3 ways to improve perceptions with specific application to organisational situations

A
  • be aware of their existence, makes people more mindful of their thoughts and actions
  • training sometimes reinforces bias / can be ineffective
  • Formal tests such as IAT and applying Johari window, which is a process in which others provide feedback to you about your behaviour, and you offer disclosure to them about yourself.
  • Meaningful interaction which applies the contact hypothesis that people who interact will be less prejudiced or perceptually biased towards one another. Working together/sharing a meaningful task. Improves empathy.
35
Q

Global mindset

A

individuals ability to perceive, know about and process info across cultures. Includes:
1 - awareness of, openness to and respect for other views and practices the world
2 - able to empathise and affect effectively across cultures
3 - able to process complex info about novel environments and comprehend and reconcile intercultural matters with multiple levels of thinking.

36
Q

Explain how emotions and cognition influence attitudes and behaviour

A

Emotions have an influence on behaviour that is equal to or greater than that of cognition.
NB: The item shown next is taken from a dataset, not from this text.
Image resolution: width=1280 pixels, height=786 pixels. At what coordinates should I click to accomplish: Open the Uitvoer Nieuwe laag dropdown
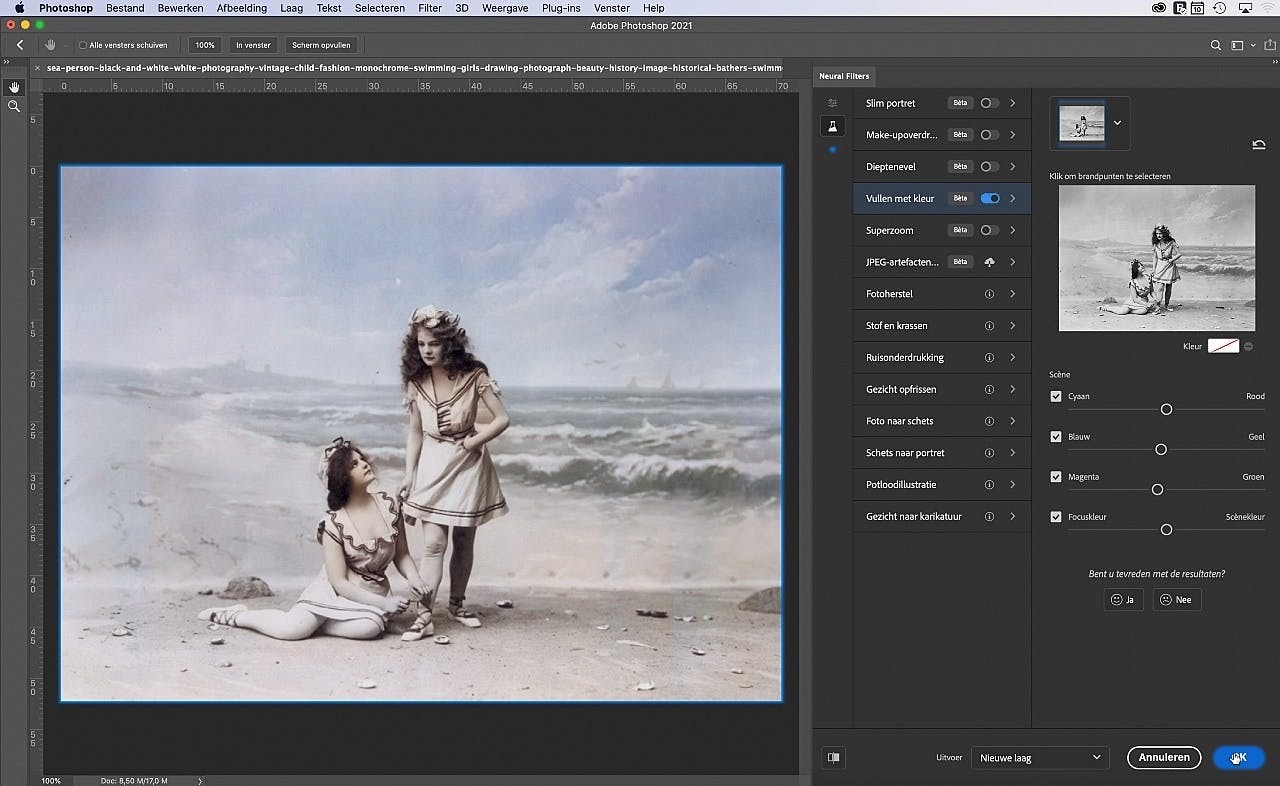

This dual process is apparent when we experience a conflict between what logically seems good or bad and what we emotionally feels good or bad in a situation. Emotions also affect behaviour directly. Behaviour sometimes influences our subsequent attitudes through cognitive dissonance.

37
Q

Emotions, attitudes, beliefs, feelings and behavioural intentions

A
  • Emotions are physiological, behavioural and psychological episodes experienced towards an object, person or event that create a state of readiness.
  • Emotions differ from attitudes, which represent a cluster of beliefs, feelings and behavioural intentions towards a person, object or event.
  • Beliefs are a person’s established perceptions about the attitude object. Feelings are positive or negative evaluations of the attitude object. Behavioural intentions represent a motivation to engage in a particular behaviour towards the target.